§ **SHORT EXERCISE**:
Swap "How do I perform" for "How can I carry out" everywhere in the records below, and reproduce them with everything else unchanged.

[Word and element location records]
* * * *
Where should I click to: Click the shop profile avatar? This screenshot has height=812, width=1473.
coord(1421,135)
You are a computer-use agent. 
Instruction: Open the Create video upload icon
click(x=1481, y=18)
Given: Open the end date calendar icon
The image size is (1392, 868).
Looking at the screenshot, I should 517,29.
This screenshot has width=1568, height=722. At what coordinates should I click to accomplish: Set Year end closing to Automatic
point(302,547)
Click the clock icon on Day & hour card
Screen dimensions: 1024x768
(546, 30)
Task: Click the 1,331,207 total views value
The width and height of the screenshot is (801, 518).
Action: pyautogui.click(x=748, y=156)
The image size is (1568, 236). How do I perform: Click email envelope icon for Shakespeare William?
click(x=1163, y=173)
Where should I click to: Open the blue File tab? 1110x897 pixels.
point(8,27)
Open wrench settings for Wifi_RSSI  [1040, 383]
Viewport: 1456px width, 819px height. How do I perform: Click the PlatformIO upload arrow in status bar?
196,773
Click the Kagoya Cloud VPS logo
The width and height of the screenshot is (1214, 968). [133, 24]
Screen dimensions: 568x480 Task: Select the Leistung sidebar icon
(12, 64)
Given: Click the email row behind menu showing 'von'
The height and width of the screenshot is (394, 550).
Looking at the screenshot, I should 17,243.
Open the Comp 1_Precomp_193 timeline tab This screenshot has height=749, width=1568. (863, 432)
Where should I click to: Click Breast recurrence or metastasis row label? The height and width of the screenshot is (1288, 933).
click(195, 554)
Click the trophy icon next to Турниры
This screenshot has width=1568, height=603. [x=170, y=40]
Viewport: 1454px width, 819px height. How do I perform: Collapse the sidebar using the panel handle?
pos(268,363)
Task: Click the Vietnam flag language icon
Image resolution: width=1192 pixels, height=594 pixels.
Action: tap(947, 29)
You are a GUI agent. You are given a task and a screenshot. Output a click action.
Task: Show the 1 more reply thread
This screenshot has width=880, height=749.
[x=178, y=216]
* * * *
§ **RESULT**:
Where should I click to: Click the shop profile avatar? This screenshot has height=812, width=1473.
coord(1421,135)
You are a computer-use agent. 
Instruction: Open the Create video upload icon
click(x=1481, y=18)
Given: Open the end date calendar icon
The image size is (1392, 868).
Looking at the screenshot, I should 517,29.
This screenshot has width=1568, height=722. At what coordinates should I click to accomplish: Set Year end closing to Automatic
point(302,547)
Click the clock icon on Day & hour card
Screen dimensions: 1024x768
(546, 30)
Task: Click the 1,331,207 total views value
The width and height of the screenshot is (801, 518).
Action: pyautogui.click(x=748, y=156)
The image size is (1568, 236). How can I carry out: Click email envelope icon for Shakespeare William?
click(x=1163, y=173)
Where should I click to: Open the blue File tab? 1110x897 pixels.
point(8,27)
Open wrench settings for Wifi_RSSI  [1040, 383]
Viewport: 1456px width, 819px height. How can I carry out: Click the PlatformIO upload arrow in status bar?
196,773
Click the Kagoya Cloud VPS logo
The width and height of the screenshot is (1214, 968). [133, 24]
Screen dimensions: 568x480 Task: Select the Leistung sidebar icon
(12, 64)
Given: Click the email row behind menu showing 'von'
The height and width of the screenshot is (394, 550).
Looking at the screenshot, I should 17,243.
Open the Comp 1_Precomp_193 timeline tab This screenshot has height=749, width=1568. (863, 432)
Where should I click to: Click Breast recurrence or metastasis row label? The height and width of the screenshot is (1288, 933).
click(195, 554)
Click the trophy icon next to Турниры
This screenshot has width=1568, height=603. [x=170, y=40]
Viewport: 1454px width, 819px height. How can I carry out: Collapse the sidebar using the panel handle?
pos(268,363)
Task: Click the Vietnam flag language icon
Image resolution: width=1192 pixels, height=594 pixels.
Action: tap(947, 29)
You are a GUI agent. You are given a task and a screenshot. Output a click action.
Task: Show the 1 more reply thread
This screenshot has width=880, height=749.
[x=178, y=216]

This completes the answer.